Rien à faire, rien à faire, le temps au ralenti, le soleil au zénith, la température toujours au dessus de 32°, les cigales kss ksss, des melons à tous les repas, parfois un tour aux jardins de la Fontaine. Le Papou - le grand-père - alternait siestes anisées et pétanque, belote au bistrot et fugues nocturnes. Ma grand-mère, une Sainte, lavait, astiquait, cuisinait, pendait le linge, courrait à la Placette en plein cagnard, supportait les remarques toujours acerbes de la vieille peau.

Quand mon père nous rejoignait, je savais que nous allions devoir supporter des engueulades parentales et bouffer des côtelettes de porc ou des tranches de thon carbonisées dans une chaleur augmentée avec toujours de la ratatouille. Mais il était si fier de son barbecue qu'on avait intérêt à se taire. Lui aussi s'enquiquinait grave car il ne lisait pas de B.Cartland, déteste la chaleur, se boursoufle au moindre coup de soleil.

Une fois par mois on allait à la mer, au Grau du Roi, sans chapeau ni crème solaire ni lunettes ni parasol. C'était pire. Mon frère et moi rentrions brulés. On savait que notre mère allait nous éplucher de longs jours en riant, de haut en bas, même les paupières, même les lèvres et le nez, elle qui bronzait doré sans y penser.

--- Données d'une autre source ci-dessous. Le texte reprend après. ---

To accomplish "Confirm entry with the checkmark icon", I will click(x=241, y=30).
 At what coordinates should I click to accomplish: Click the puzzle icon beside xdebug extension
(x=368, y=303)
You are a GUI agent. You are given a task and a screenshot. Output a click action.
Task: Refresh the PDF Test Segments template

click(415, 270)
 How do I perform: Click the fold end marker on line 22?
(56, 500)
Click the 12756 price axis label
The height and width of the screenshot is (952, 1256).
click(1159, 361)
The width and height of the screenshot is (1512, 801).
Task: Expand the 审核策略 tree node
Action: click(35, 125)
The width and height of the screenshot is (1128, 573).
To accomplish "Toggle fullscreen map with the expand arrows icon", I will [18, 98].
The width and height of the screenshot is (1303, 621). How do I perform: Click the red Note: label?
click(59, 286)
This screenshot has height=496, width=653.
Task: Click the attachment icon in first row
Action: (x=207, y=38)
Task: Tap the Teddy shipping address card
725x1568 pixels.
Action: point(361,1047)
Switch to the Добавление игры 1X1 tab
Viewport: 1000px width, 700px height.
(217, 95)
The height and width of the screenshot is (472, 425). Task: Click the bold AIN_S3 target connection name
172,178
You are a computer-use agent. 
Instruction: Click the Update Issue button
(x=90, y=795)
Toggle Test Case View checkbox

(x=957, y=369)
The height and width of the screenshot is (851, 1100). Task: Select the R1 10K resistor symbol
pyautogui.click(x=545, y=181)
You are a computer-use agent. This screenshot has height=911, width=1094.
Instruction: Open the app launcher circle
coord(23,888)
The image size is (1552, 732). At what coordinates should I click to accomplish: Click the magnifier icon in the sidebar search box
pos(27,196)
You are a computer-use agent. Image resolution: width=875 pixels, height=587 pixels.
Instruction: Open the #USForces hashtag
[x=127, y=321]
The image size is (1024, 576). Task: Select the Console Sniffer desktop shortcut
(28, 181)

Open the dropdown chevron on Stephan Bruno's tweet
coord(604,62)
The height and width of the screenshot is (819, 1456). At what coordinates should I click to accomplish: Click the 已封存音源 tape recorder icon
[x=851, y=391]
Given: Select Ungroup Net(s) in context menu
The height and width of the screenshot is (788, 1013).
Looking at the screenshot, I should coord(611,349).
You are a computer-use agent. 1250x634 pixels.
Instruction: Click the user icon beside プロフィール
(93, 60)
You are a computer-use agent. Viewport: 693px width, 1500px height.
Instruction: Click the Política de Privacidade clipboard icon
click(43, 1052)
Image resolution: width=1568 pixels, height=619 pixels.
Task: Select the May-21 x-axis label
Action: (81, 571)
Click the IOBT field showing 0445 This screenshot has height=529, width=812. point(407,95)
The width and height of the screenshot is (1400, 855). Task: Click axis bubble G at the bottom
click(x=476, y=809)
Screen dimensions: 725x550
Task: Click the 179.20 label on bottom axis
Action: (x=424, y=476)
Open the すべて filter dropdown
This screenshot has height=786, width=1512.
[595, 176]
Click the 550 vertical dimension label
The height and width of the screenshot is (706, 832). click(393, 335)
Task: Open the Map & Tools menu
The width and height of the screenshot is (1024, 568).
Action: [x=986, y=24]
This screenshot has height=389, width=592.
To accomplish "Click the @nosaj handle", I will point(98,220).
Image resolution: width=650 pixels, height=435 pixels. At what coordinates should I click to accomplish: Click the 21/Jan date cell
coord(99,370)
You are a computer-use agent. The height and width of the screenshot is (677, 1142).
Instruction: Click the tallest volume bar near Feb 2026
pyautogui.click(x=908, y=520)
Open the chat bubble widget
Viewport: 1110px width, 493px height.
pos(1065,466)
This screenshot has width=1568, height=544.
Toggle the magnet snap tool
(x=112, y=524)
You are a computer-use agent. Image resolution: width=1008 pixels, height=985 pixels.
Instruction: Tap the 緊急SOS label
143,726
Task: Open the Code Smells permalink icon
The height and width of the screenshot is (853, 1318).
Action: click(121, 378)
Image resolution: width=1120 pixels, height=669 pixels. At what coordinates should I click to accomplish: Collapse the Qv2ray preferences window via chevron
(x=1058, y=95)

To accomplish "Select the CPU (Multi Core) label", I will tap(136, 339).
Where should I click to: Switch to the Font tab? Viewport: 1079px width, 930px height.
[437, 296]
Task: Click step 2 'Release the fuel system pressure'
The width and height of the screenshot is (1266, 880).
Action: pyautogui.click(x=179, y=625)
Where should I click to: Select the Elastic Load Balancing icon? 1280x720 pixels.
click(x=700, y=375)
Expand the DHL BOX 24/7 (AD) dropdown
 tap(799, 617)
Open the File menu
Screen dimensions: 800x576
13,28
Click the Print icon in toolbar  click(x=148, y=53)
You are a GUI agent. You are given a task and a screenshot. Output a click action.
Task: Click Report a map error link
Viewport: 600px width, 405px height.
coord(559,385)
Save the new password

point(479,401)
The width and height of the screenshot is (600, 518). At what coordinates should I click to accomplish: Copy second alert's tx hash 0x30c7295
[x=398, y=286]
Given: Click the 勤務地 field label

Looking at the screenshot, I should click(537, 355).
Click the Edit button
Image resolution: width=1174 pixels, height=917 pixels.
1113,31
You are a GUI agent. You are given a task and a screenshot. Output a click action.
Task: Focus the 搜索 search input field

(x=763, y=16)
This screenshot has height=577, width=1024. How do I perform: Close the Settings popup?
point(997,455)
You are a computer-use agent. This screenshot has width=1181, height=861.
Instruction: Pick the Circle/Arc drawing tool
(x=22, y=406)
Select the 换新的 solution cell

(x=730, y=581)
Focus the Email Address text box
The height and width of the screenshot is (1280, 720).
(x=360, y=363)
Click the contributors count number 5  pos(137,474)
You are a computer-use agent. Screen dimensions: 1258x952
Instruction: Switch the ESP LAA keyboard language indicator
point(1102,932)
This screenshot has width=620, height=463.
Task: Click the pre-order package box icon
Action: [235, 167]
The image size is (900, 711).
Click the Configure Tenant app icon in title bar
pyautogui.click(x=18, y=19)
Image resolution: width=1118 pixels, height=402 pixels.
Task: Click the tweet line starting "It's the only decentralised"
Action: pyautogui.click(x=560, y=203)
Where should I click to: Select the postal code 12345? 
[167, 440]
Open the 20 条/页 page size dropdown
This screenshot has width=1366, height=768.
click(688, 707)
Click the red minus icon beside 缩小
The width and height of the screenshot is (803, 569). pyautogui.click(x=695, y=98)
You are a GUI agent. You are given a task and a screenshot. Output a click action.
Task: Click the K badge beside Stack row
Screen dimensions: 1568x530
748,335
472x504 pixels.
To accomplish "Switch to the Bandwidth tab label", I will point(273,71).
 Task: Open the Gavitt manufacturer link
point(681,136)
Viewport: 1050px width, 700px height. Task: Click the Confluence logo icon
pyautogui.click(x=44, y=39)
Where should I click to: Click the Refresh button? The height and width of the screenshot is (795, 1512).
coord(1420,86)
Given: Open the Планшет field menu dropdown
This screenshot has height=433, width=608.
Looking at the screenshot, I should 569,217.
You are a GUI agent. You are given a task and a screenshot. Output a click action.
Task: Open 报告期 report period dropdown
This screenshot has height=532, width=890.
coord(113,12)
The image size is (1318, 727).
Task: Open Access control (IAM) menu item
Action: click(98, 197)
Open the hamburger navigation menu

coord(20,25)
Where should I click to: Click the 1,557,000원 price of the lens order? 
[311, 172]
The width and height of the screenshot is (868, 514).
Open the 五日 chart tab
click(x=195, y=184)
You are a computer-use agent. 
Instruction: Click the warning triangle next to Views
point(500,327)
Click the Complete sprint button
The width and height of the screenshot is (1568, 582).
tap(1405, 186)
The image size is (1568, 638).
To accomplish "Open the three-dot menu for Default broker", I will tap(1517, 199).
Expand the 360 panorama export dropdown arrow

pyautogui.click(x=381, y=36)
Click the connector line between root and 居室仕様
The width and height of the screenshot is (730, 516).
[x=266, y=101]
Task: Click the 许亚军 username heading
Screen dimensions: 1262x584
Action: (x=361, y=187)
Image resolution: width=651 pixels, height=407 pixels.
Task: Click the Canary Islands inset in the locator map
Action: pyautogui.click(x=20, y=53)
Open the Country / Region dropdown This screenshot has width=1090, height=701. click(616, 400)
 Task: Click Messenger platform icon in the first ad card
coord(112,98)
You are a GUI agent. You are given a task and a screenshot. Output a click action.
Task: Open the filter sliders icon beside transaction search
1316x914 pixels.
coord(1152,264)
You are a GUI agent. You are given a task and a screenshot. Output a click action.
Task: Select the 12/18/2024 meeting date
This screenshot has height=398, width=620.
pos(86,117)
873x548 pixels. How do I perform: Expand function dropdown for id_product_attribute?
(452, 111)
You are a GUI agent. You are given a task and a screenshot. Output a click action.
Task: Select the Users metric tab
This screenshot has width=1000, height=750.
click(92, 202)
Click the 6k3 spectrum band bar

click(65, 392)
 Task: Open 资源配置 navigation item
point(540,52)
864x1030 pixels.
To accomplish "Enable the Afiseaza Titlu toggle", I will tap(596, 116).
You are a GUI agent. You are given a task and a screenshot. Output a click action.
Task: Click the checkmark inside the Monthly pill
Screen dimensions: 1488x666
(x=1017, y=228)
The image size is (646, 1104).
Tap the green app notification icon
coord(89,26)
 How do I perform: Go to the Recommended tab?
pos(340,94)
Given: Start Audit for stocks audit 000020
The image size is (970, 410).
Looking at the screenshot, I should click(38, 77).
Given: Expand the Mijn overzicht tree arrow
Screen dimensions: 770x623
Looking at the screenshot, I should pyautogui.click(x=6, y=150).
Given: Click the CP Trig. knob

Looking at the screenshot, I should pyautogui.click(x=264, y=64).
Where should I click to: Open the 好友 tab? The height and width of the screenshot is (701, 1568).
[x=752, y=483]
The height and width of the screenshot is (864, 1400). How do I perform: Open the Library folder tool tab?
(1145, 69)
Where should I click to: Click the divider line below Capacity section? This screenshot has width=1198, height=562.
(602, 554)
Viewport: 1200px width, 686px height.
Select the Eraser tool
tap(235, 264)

Pendant ces étés je piétinais, me rongeais les ongles, regardais la poussière traverser les rais de lumière filtrant à travers les persiennes, comptais les minutes, rêvais à la prochaine rentrée des classes, aux feuilles de l'automne, aux parfums de craie, tout pour échapper à cet ennui mortel et à ce soleil funeste. 


Un jour enfin, la mamie de Nimes défunta ce qui fut un soulagement général. On put enfin enlever les cigales poussiéreuses, les napperons et quelques cloisons. On vivait toujours dans un four obscur mais avec une table suffisamment grande pour y faire des puzzles. Alors je me mis à assembler des milliers de pièces dans l'ombre chaque été. Peu à peu je découvris la broderie et le tricot. Clic clic derrière les barreaux.